(Beginning of Record extracts)

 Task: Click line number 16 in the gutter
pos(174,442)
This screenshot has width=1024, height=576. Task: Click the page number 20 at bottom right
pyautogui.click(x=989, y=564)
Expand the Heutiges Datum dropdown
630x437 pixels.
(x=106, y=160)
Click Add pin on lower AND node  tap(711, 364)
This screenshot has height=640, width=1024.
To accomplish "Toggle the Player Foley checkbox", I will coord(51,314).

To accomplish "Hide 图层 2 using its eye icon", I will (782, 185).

(End of Record extracts)
(Beginning of Record extracts)

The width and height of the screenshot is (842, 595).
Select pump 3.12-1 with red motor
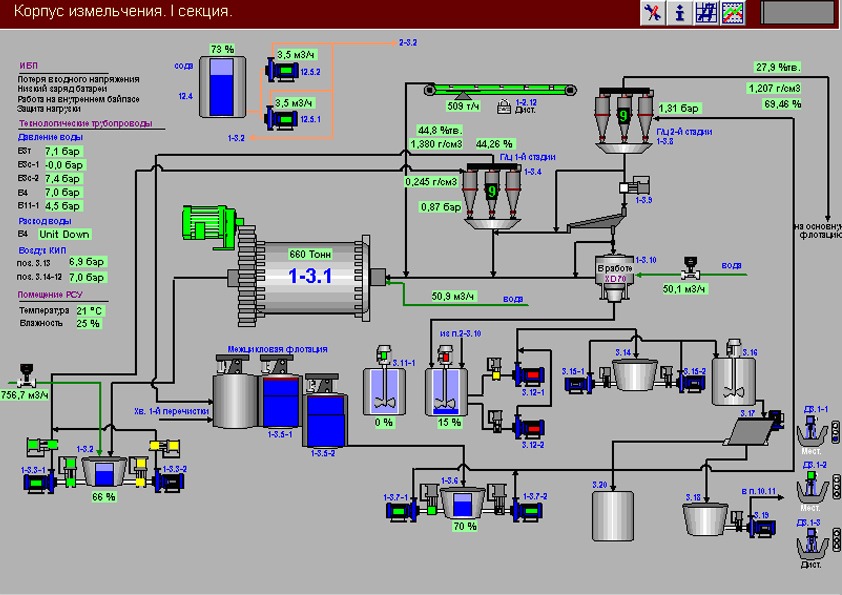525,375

(End of Record extracts)
(Beginning of Record extracts)

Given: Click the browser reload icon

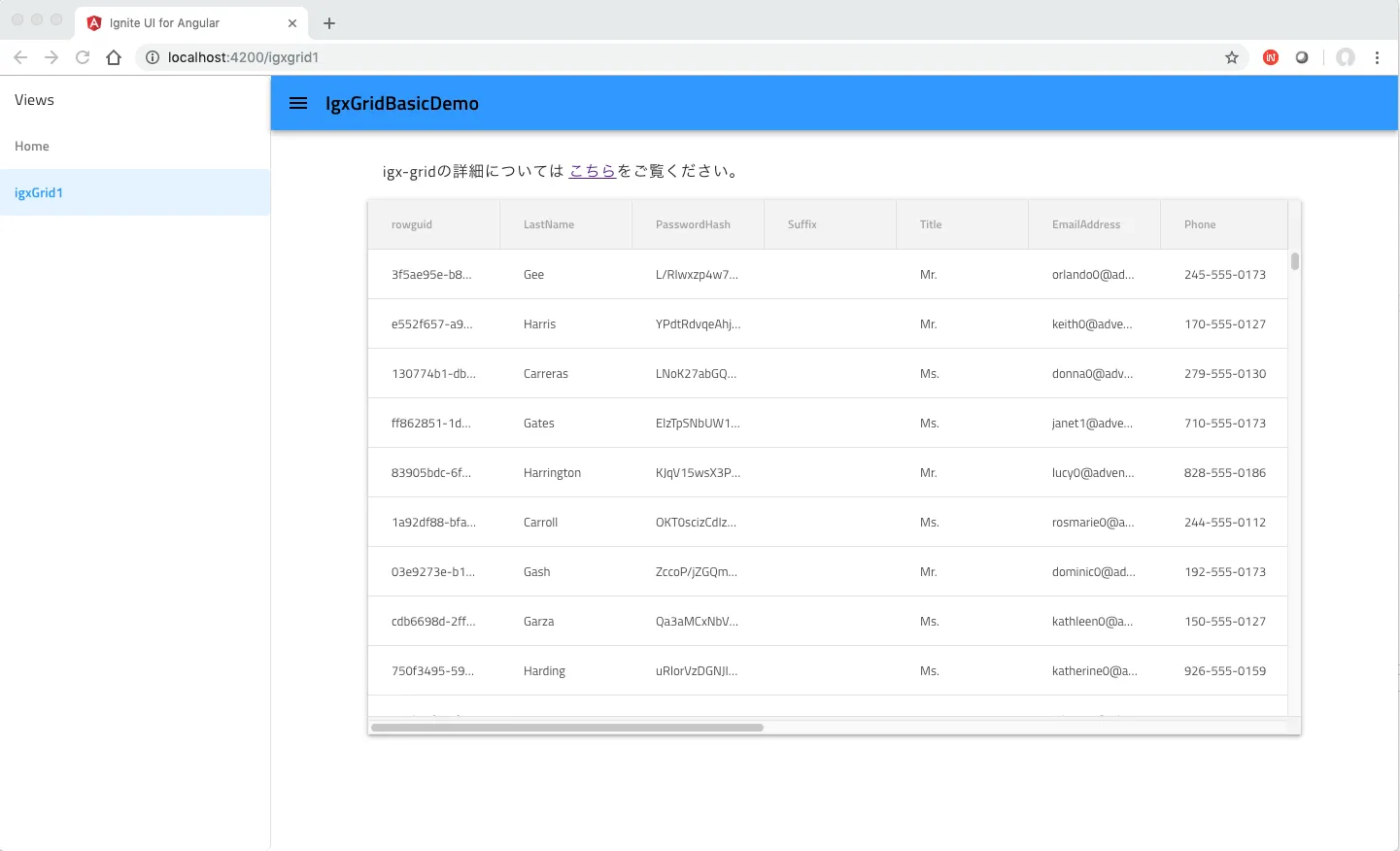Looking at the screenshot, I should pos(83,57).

(End of Record extracts)

**Exercise aim:** For each line in the data that contains the string "will", give a copy of that line.

**Solution to the exercise:**
To accomplish "Toggle the Player Foley checkbox", I will coord(51,314).
To accomplish "Hide 图层 2 using its eye icon", I will (782, 185).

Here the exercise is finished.